I did not wish to be a bother to the nursing staff that fed me and gave me whatever medications had been prescribed. They treated me well, with both compassion and support. Thus I never voiced any complaints about the ongoing study and the awful things being said about me by the two researchers.

Soon the voices would follow me to other parts of the psych ward. After a bit of prompting by one of my favorite nurses that I should interact with the other patients I decided to take a journal I was working on into the day room of the unit. There was not much activity going on so I opened my book and began attempting to write some poetry. Immediately I could hear the same male voices from my room discussing how perfectly awful my poems were. "See how he wallows in self pity? Can you believe how bad his prose is? I understand now why people despise him; he's awful." Shocked that the folks watching me would be so blatant in allowing me to hear their views in such an open and public space I looked around for more cameras. No sprinklers were in view overhead, yet the voices continued their abuse. "Loser." "Incompetent." "No one loves him." The only possible conclusion was that the cameras and microphones had been made so perfectly small that they could fit into the spaces in between the tiles of the ceiling.

Instead of considering the implausibility of what was occurring, my belief at the time was a sureness that what I was experiencing was reality. How does one go about the process of not trusting ones own senses to inform them of what is real and what is not? I was unable to make the leap in questioning the plausibility in what seemed to be happening to me; what I heard was therefore true. The researchers were people with incredible new technology studying me in an attempt to understand why people try to commit suicide. The fact that they were unhappy in their assignment and that I was such a dull subject simply made the goings on more plausible: most people are unhappy in their work and I was without question a waste of human flesh. Everything seemed to make sense.

Claiming to be feeling better and more hopeful in my subsequent meetings with doctors and nursing staff, I told no one about being a subject of the study. After all, it most likely was supposed to be secret. The hospital could be expected to work out the kinks and not allow future participants to overhear the comments being made about them. I was a bit of a guinea pig and a little proud of myself for being the subject of such intense observation. Though the researchers clearly hated me, any attention was better than the alternative.

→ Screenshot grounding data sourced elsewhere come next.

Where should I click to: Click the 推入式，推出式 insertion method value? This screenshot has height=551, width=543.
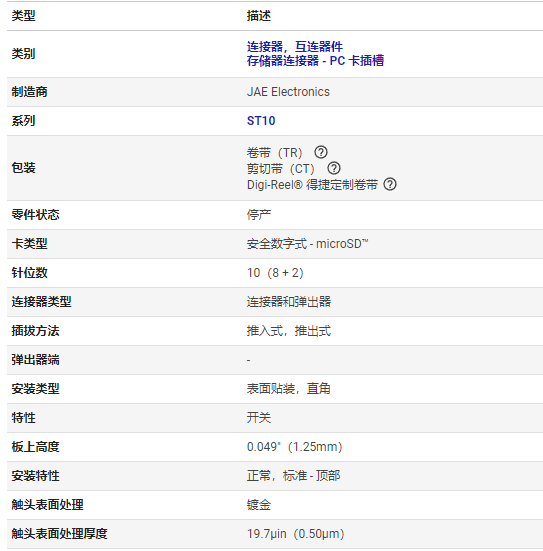289,331
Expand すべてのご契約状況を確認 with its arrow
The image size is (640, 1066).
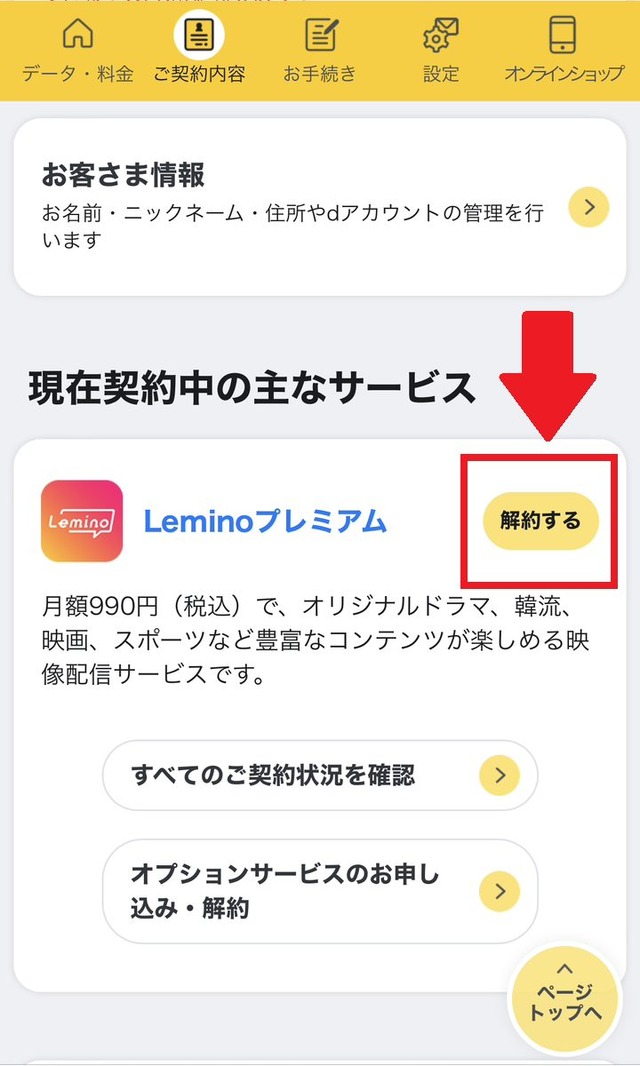[501, 775]

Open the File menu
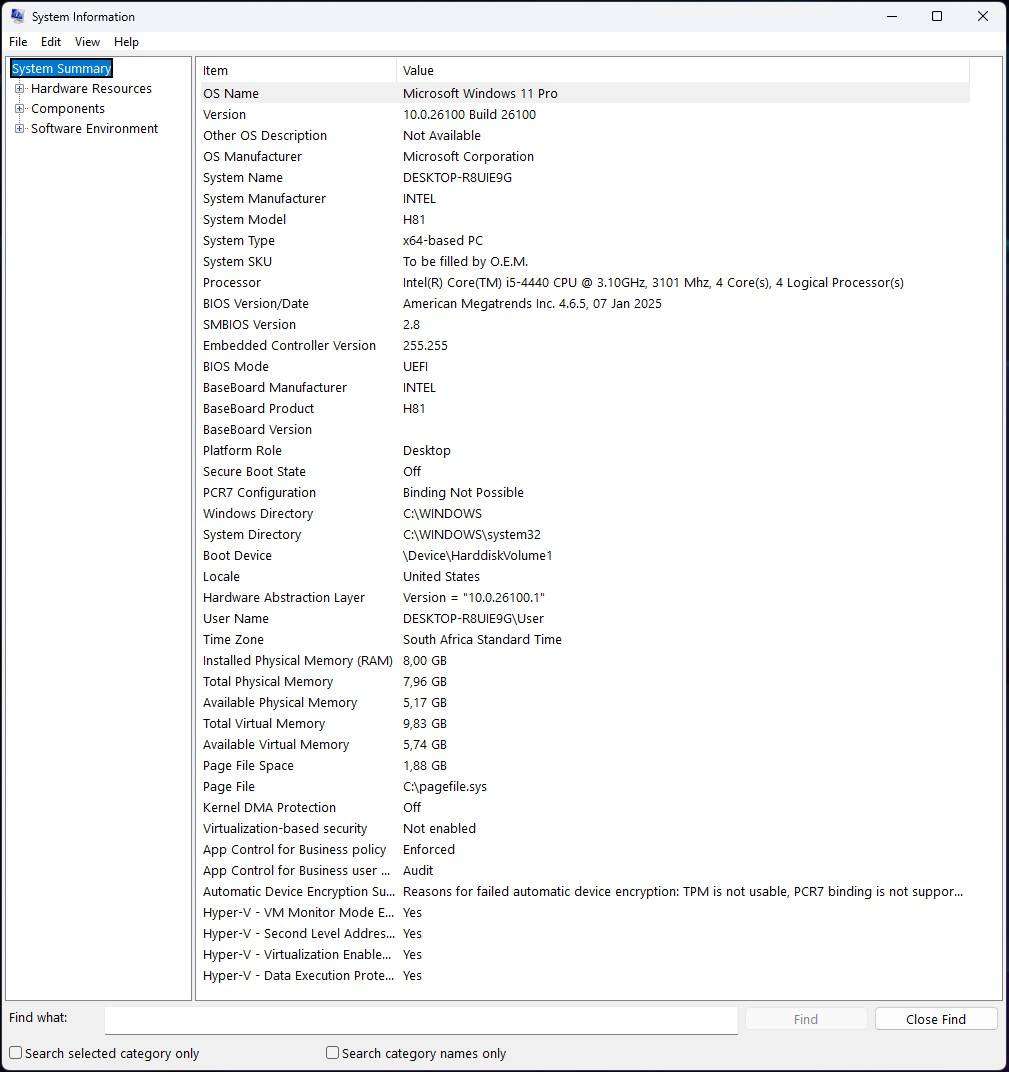point(17,42)
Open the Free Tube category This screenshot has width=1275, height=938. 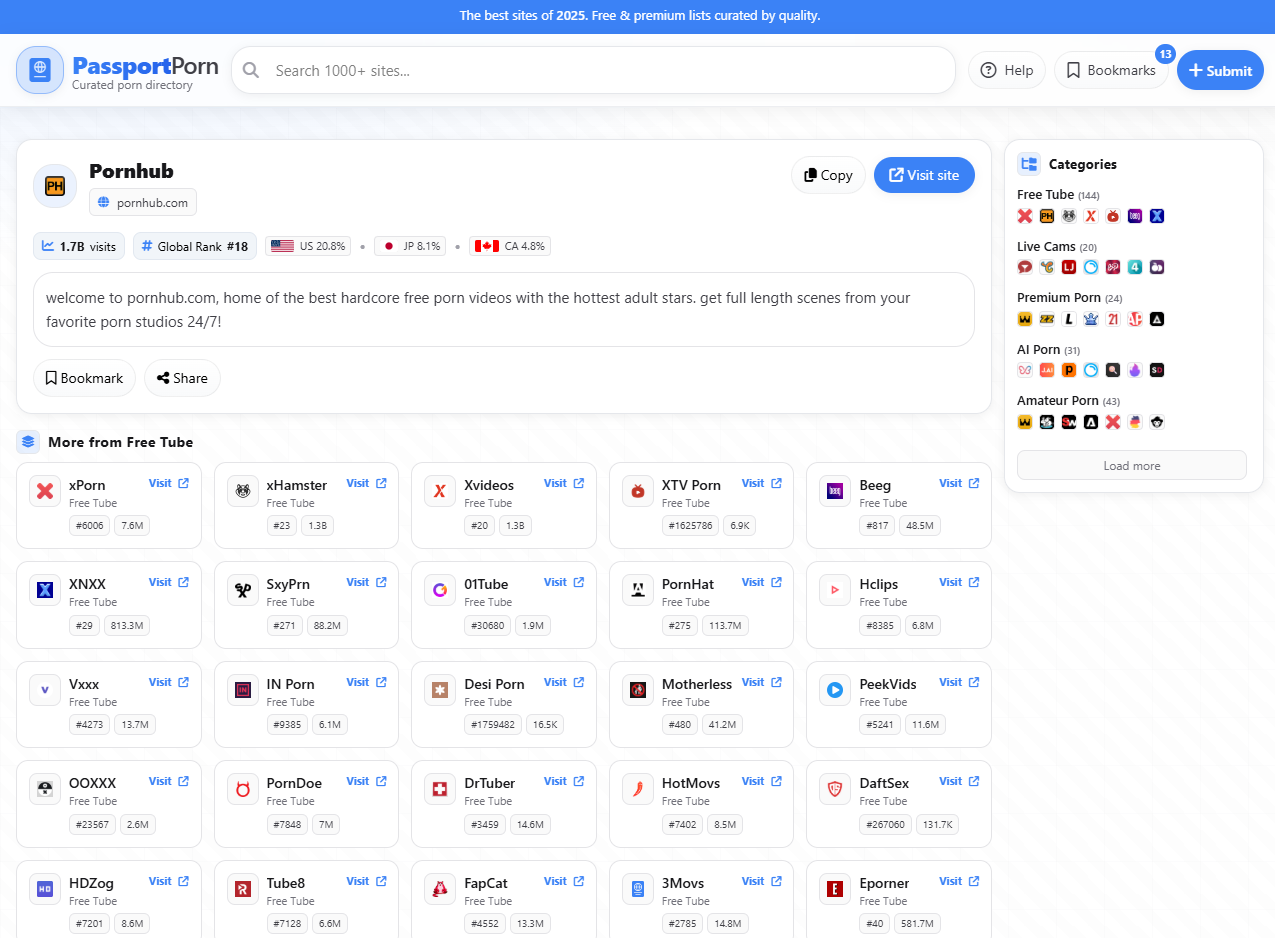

The day of my anticipated discharge I was interviewed by a psychiatrist who was not on staff at the hospital but, I was informed, was to be be assigned to me upon my release. He seemed a decent sort, though unexciting and uninspiring. I told him of my depression and suicide attempt and as the session appeared to be winding down it occurred to me to ask about the study being done. When I explained to the incredulous doctor about the two researchers watching my every move through hidden cameras, he claimed to have no knowledge of it. When I persisted he offered to speak to a doctor more familiar with the unit. Upon returning, my assigned doctor told me there was no study. That no one was watching me.

----------------

It would be nice to say that that was the end of things. That my delusions were over once I had proof of their illegitimacy. But that is not the case. I would suffer from these hallucinations periodically throughout the rest of the 1990's and into this decade. Having been free of them for some time now, I very much hope they are gone for good.